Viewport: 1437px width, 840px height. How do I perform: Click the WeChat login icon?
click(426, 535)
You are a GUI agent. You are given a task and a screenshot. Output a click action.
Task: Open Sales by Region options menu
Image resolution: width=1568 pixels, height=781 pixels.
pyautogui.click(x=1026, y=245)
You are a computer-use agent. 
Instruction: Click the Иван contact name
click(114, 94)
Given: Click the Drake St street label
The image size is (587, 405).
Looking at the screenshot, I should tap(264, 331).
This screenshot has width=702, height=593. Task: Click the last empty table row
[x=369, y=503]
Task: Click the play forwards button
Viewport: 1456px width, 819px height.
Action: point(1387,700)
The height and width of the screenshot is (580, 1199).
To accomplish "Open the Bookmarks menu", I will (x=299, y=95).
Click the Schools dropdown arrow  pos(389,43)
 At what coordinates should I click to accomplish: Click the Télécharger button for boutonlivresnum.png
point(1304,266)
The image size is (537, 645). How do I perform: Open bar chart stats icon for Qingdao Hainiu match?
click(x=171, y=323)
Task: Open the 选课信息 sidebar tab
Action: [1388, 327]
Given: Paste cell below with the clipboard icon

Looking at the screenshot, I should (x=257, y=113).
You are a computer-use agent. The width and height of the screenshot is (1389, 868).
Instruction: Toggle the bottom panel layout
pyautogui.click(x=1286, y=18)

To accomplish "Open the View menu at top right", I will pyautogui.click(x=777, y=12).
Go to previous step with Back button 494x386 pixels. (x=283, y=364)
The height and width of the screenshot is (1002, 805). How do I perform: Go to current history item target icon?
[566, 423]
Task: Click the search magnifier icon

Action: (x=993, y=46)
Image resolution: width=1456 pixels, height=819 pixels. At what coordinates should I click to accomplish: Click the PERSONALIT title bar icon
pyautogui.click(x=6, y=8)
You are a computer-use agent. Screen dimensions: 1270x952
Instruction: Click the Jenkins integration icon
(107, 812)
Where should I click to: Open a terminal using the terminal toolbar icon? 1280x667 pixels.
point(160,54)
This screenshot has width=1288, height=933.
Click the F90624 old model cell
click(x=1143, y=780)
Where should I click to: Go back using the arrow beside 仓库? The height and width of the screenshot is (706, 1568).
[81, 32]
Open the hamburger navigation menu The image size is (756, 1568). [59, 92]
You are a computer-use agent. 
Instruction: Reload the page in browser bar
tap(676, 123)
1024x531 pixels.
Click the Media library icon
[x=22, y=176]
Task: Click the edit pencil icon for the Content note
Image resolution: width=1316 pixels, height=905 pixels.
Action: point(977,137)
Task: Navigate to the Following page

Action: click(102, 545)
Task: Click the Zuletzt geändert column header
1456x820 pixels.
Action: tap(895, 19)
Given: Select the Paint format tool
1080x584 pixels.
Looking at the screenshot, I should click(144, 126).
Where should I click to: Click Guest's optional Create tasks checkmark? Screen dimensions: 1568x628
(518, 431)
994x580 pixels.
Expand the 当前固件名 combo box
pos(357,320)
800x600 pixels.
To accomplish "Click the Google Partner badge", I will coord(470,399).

....

Aim.
Render every line of the material above as a JSON list of strings, one string per line, omitting blank lines.

Complete answer.
[
  "Viewport: 1437px width, 840px height. How do I perform: Click the WeChat login icon?",
  "click(426, 535)",
  "You are a GUI agent. You are given a task and a screenshot. Output a click action.",
  "Task: Open Sales by Region options menu",
  "Image resolution: width=1568 pixels, height=781 pixels.",
  "pyautogui.click(x=1026, y=245)",
  "You are a computer-use agent. ",
  "Instruction: Click the Иван contact name",
  "click(114, 94)",
  "Given: Click the Drake St street label",
  "The image size is (587, 405).",
  "Looking at the screenshot, I should tap(264, 331).",
  "This screenshot has width=702, height=593. Task: Click the last empty table row",
  "[x=369, y=503]",
  "Task: Click the play forwards button",
  "Viewport: 1456px width, 819px height.",
  "Action: point(1387,700)",
  "The height and width of the screenshot is (580, 1199).",
  "To accomplish \"Open the Bookmarks menu\", I will (x=299, y=95).",
  "Click the Schools dropdown arrow  pos(389,43)",
  " At what coordinates should I click to accomplish: Click the Télécharger button for boutonlivresnum.png",
  "point(1304,266)",
  "The image size is (537, 645). How do I perform: Open bar chart stats icon for Qingdao Hainiu match?",
  "click(x=171, y=323)",
  "Task: Open the 选课信息 sidebar tab",
  "Action: [1388, 327]",
  "Given: Paste cell below with the clipboard icon",
  "Looking at the screenshot, I should (x=257, y=113).",
  "You are a computer-use agent. The width and height of the screenshot is (1389, 868).",
  "Instruction: Toggle the bottom panel layout",
  "pyautogui.click(x=1286, y=18)",
  "To accomplish \"Open the View menu at top right\", I will pyautogui.click(x=777, y=12).",
  "Go to previous step with Back button 494x386 pixels. (x=283, y=364)",
  "The height and width of the screenshot is (1002, 805). How do I perform: Go to current history item target icon?",
  "[566, 423]",
  "Task: Click the search magnifier icon",
  "Action: (x=993, y=46)",
  "Image resolution: width=1456 pixels, height=819 pixels. At what coordinates should I click to accomplish: Click the PERSONALIT title bar icon",
  "pyautogui.click(x=6, y=8)",
  "You are a computer-use agent. Screen dimensions: 1270x952",
  "Instruction: Click the Jenkins integration icon",
  "(107, 812)",
  "Where should I click to: Open a terminal using the terminal toolbar icon? 1280x667 pixels.",
  "point(160,54)",
  "This screenshot has width=1288, height=933.",
  "Click the F90624 old model cell",
  "click(x=1143, y=780)",
  "Where should I click to: Go back using the arrow beside 仓库? The height and width of the screenshot is (706, 1568).",
  "[81, 32]",
  "Open the hamburger navigation menu The image size is (756, 1568). [59, 92]",
  "You are a computer-use agent. ",
  "Instruction: Reload the page in browser bar",
  "tap(676, 123)",
  "1024x531 pixels.",
  "Click the Media library icon",
  "[x=22, y=176]",
  "Task: Click the edit pencil icon for the Content note",
  "Image resolution: width=1316 pixels, height=905 pixels.",
  "Action: point(977,137)",
  "Task: Navigate to the Following page",
  "Action: click(102, 545)",
  "Task: Click the Zuletzt geändert column header",
  "1456x820 pixels.",
  "Action: tap(895, 19)",
  "Given: Select the Paint format tool",
  "1080x584 pixels.",
  "Looking at the screenshot, I should click(144, 126).",
  "Where should I click to: Click Guest's optional Create tasks checkmark? Screen dimensions: 1568x628",
  "(518, 431)",
  "994x580 pixels.",
  "Expand the 当前固件名 combo box",
  "pos(357,320)",
  "800x600 pixels.",
  "To accomplish \"Click the Google Partner badge\", I will coord(470,399)."
]